# Hello Loopy: Computing a Rank-One Matrix

## Setup Code

In [1]:
import numpy as np
import pyopencl as cl
import pyopencl.array
import pyopencl.clrandom
import loopy as lp

from loopy.version import LOOPY_USE_LANGUAGE_VERSION_2018_2

In [2]:
ctx = cl.create_some_context(interactive=True)
queue = cl.CommandQueue(ctx)

In [3]:
n = 1024
a = cl.clrandom.rand(queue, n, dtype=np.float32)
b = cl.clrandom.rand(queue, n, dtype=np.float32)

## The Initial Kernel

In [4]:
knl = lp.make_kernel(
    "{[i,j]: 0<=i,j<n}",
    "c[i, j] = a[i]*b[j]")

In [5]:
knl = lp.set_options(knl, write_cl=True)
evt, (mat,) = knl(queue, a=a, b=b)

## Transforming kernels: Loop Splitting

Next: transform kernel. Example: Split a loop into fixed-length "chunks".

In [6]:
isplit_knl = knl
isplit_knl = lp.split_iname(isplit_knl, "i", 4)

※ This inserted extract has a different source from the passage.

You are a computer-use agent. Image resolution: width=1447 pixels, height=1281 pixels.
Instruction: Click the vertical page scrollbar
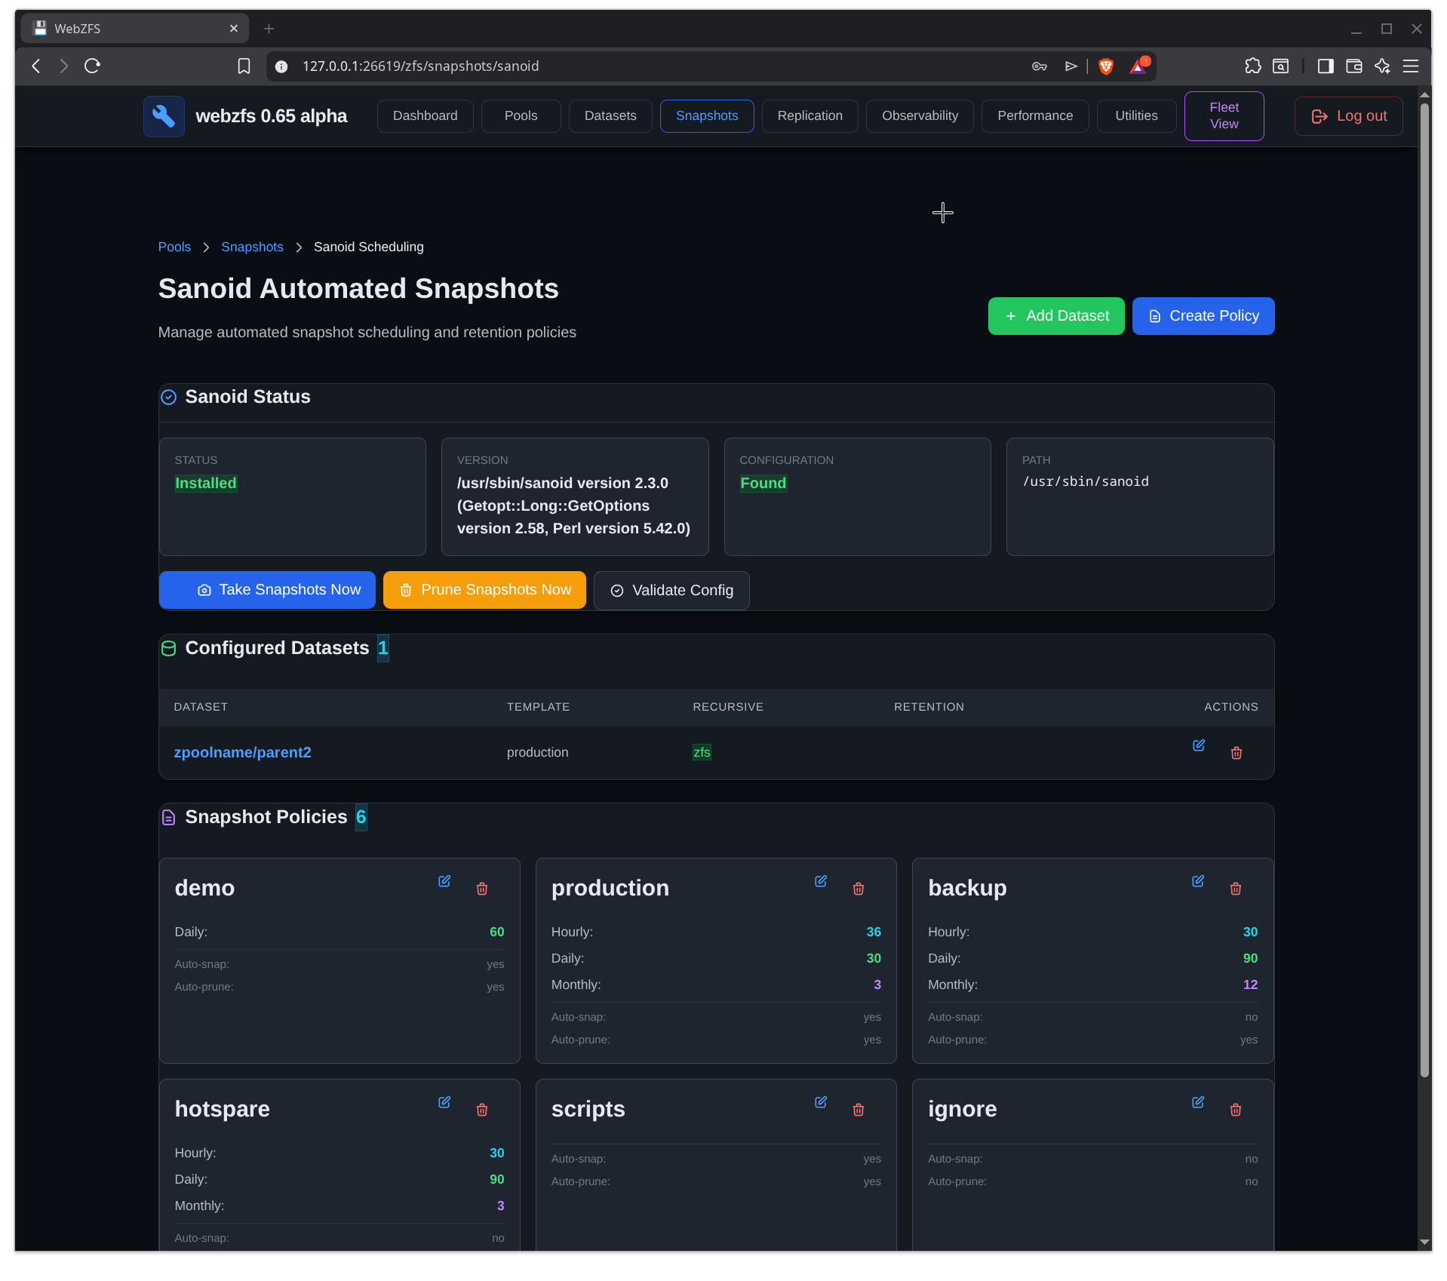click(1424, 604)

evt, (mat,) = isplit_knl(queue, a=a, b=b)

Want to get rid of the conditional?

## Transforming kernels: Implementation Tags

Every loop axis ("iname") comes with an *implementation tag*.

In [7]:
isplit_knl = knl
isplit_knl = lp.assume(isplit_knl, "n mod 4 = 0")
isplit_knl = lp.split_iname(isplit_knl, "i", 4)
isplit_knl = lp.tag_inames(isplit_knl, {"i_inner": "unr"})

evt, (mat,) = isplit_knl(queue, a=a, b=b)

May want to influence loop ordering.

----
"Map to GPU hw axis" is an iname tag as well.

Use shortcuts for less typing:

In [8]:
split_knl = knl
split_knl = lp.split_iname(split_knl, "i", 16,
        outer_tag="g.0", inner_tag="l.0")
split_knl = lp.split_iname(split_knl, "j", 16,
        outer_tag="g.1", inner_tag="l.1")

evt, (mat,) = split_knl(queue, a=a, b=b)

## Transforming kernels: Leveraging data reuse

Better! But still not much data reuse.

In [9]:
fetch1_knl = knl

fetch1_knl = lp.add_prefetch(fetch1_knl, "a", fetch_outer_inames="i")
fetch1_knl = lp.add_prefetch(fetch1_knl, "b", fetch_outer_inames="i,j")

evt, (mat,) = fetch1_knl(queue, a=a, b=b)

But this is useless for the GPU version. (demo)

---

Would like to fetch entire "access footprint" of a loop.

In [10]:
fetch_knl = split_knl

fetch_knl = lp.add_prefetch(fetch_knl, "a", ["i_inner"], default_tag="l.auto")
fetch_knl = lp.add_prefetch(fetch_knl, "b", ["j_inner"], default_tag="l.auto")

fetch_knl = lp.add_inames_for_unused_hw_axes(fetch_knl, "id:*fetch*")
evt, (mat,) = fetch_knl(queue, a=a, b=b)

## Transforming kernels: Eliminating Conditionals

All those conditionals take time to evaluate!

In [11]:
sfetch_knl = knl
sfetch_knl = lp.split_iname(sfetch_knl, "i", 16,
        outer_tag="g.0", inner_tag="l.0", slabs=(0,1))
sfetch_knl = lp.split_iname(sfetch_knl, "j", 16,
        outer_tag="g.1", inner_tag="l.1", slabs=(0,1))

sfetch_knl = lp.add_prefetch(sfetch_knl, "a", ["i_inner"], default_tag="l.auto")
sfetch_knl = lp.add_prefetch(sfetch_knl, "b", ["j_inner"], default_tag="l.auto")
sfetch_knl = lp.add_inames_for_unused_hw_axes(sfetch_knl, "id:*fetch*")

evt, (mat,) = sfetch_knl(queue, a=a, b=b)